**EXCERPTED PASSAGE**
================

A naive version of the Gricean account of RECs would lead to the expectation that (cooperative) uses of modifiers should be restricted to contexts involving contrast; i.e., contexts in which the modifier is not redundant, in the sense described above. However, there is evidence that speakers frequently use modifiers in referential NPs even in the absence of contrast (Pechmann 1989; Nadig and Sedivy 2002; Sedivy 2003; Maes et al. 2004; Sedivy 2004; Koolen et al. 2011). Certain patterns seem to emerge in the use of such apparently redundant adjectives. Experimental production tasks have consistently shown that color adjectives are more likely to be used redundantly than other classes of adjectives like dimensional or material adjectives (Pechmann 1989; Belke and Meyer 2002; Nadig and Sedivy 2002; Sedivy 2004). Several factors have been found to be good predictors of when a speaker is more likely to use a redundant adjective. For instance, color adjectives that denote a stereotypical property of the object (e.g., a yellow banana) are less likely to be used redundantly (Sedivy 2003), while atypical color adjectives are more likely to be used redundantly (Westerbeek et al. 2015). A second factor affecting the production of redundant adjectives in referential communication tasks is the amount of variation present in the visual scene. Speakers are more likely to utter an overspecified description when the visual scene contains color variability, i.e. the visual display is polychrome, than when it does not, i.e., the visual display is monochrome (Koolen et al. 2013; Rubio-Fernández 2016).

================

**CHALLENGES**
1. Summarize the passage on redundant modifiers in two sentences.
2. Extend the passage on redundant modifiers, picking up after its final sentence.

Entries on target coordinates:
================

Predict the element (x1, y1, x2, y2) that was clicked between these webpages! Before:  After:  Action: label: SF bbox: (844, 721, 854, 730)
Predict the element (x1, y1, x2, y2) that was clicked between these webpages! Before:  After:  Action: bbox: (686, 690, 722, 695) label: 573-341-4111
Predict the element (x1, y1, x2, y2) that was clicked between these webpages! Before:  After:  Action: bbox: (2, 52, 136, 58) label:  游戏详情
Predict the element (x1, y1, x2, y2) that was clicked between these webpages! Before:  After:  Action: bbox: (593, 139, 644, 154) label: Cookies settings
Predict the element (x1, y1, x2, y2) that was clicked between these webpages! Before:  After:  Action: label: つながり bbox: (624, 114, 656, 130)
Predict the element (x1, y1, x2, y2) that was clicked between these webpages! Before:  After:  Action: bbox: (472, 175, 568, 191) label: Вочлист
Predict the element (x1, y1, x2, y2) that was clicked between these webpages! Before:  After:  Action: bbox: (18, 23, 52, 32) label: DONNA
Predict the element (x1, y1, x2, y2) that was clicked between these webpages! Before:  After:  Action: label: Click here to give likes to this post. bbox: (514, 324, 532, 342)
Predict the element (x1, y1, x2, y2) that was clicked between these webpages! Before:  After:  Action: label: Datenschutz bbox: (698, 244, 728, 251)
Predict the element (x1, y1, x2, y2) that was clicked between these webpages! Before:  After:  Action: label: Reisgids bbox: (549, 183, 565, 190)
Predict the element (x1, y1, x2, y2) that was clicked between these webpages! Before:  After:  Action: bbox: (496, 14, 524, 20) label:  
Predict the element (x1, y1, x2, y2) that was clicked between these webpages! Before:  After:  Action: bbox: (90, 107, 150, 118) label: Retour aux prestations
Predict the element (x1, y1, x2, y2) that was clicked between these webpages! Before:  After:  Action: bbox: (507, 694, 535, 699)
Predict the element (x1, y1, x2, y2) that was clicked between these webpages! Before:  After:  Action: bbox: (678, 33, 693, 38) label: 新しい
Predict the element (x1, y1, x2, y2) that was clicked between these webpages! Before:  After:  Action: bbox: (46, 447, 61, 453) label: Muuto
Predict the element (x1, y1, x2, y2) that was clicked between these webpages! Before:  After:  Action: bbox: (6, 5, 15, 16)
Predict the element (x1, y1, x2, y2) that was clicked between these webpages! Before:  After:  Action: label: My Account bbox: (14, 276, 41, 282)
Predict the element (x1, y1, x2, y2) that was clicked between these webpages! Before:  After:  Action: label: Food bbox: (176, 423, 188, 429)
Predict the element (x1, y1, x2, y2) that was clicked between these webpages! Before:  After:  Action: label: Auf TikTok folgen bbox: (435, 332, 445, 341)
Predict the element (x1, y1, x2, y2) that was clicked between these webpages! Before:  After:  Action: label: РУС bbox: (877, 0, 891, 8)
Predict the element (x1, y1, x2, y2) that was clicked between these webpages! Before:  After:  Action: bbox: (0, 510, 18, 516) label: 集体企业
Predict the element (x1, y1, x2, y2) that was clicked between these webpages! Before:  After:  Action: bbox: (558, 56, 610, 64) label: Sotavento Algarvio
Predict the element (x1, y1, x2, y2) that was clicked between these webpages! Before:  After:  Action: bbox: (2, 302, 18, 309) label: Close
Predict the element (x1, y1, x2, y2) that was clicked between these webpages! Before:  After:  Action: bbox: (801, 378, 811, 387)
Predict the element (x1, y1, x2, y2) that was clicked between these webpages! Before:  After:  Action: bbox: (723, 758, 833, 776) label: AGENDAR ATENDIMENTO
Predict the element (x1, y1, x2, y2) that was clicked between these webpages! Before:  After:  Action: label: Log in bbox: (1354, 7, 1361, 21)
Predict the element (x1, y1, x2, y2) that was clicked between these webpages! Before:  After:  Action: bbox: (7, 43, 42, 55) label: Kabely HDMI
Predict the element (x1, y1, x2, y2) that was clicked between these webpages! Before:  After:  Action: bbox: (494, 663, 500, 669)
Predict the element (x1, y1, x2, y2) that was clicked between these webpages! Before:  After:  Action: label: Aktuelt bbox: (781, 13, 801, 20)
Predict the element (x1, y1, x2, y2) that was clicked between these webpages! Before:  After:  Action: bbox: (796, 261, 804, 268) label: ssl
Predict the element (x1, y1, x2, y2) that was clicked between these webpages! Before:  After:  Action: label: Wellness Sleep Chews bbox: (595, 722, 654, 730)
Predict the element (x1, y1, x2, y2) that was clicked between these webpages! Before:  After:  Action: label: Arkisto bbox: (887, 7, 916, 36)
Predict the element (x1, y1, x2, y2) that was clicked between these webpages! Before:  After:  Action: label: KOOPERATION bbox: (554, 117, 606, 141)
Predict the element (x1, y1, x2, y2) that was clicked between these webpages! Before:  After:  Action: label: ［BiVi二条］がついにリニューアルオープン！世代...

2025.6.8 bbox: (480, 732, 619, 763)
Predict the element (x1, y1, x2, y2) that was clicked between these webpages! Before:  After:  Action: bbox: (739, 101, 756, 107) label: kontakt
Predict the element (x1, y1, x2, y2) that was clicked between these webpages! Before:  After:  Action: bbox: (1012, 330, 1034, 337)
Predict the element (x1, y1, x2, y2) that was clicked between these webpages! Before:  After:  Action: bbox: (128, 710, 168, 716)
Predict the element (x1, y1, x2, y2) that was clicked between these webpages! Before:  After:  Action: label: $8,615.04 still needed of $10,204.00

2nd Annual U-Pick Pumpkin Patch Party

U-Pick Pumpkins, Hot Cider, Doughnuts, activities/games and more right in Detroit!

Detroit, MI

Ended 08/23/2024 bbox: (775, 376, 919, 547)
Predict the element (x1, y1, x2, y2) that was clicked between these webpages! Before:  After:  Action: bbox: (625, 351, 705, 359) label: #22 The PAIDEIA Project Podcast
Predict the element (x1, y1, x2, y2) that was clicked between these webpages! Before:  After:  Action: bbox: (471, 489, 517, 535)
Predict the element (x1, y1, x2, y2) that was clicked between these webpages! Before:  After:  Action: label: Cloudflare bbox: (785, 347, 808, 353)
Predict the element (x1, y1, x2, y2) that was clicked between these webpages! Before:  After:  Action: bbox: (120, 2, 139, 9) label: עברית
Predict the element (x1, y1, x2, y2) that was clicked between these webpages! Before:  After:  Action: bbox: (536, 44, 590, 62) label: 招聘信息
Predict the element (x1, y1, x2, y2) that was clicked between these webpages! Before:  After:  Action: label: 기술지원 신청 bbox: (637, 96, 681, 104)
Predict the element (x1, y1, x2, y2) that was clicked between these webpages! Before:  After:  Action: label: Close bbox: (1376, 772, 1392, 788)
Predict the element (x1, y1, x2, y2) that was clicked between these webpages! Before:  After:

================

**ANSWERS PROVIDED**
1. A naive Gricean account predicts that modifiers in referential noun phrases should appear only where there is contrast, yet speakers often use them redundantly, and color adjectives are used this way more than dimensional or material ones. Redundant color adjectives are less likely when the color is stereotypical for the object and more likely when it is atypical, and overspecified descriptions are more common when the visual display is polychrome than when it is monochrome.

2.
The fact that speakers not only often choose to include overspecified adjectives as part of their utterances, but also do so in systematic ways is unexpected in the context of the naive Gricean view, in which all redundant adjectives are suboptimal from an informativity point of view. Rubio-Fernández (2016) suggests that overspecification should be recast in terms of efficiency rather than informativity, as modifiers may facilitate target identification by helping the hearer optimize the visual search of the target object (see Paraboni et al. 2007; Arts et al. 2011 for similar claims). In this respect, efficiency can be regarded as a pragmatic cooperative phenomenon. Assuming that hearers are sensitive to the systematicities in the production patterns of redundant adjectives, different adjective classes could in principle be associated with different expectations regarding the probability that a given adjective will be used contrastively. This is relevant for VW experiments such as the ones discussed above, as it leads to a more nuanced prediction than the naive Gricean view, namely that only those adjective classes for which a redundant adjective is perceived as providing too much information in the context should give rise to such effects, i.e. there should be a correlation between perceived overinformativity and strength of referential contrast. The resulting picture, like the naive Gricean one, remains rooted in reasoning about (over-)informativity of a complex form, but allows for variation in classes of modifiers based on the extent to which they are independently perceived as over-informative or not.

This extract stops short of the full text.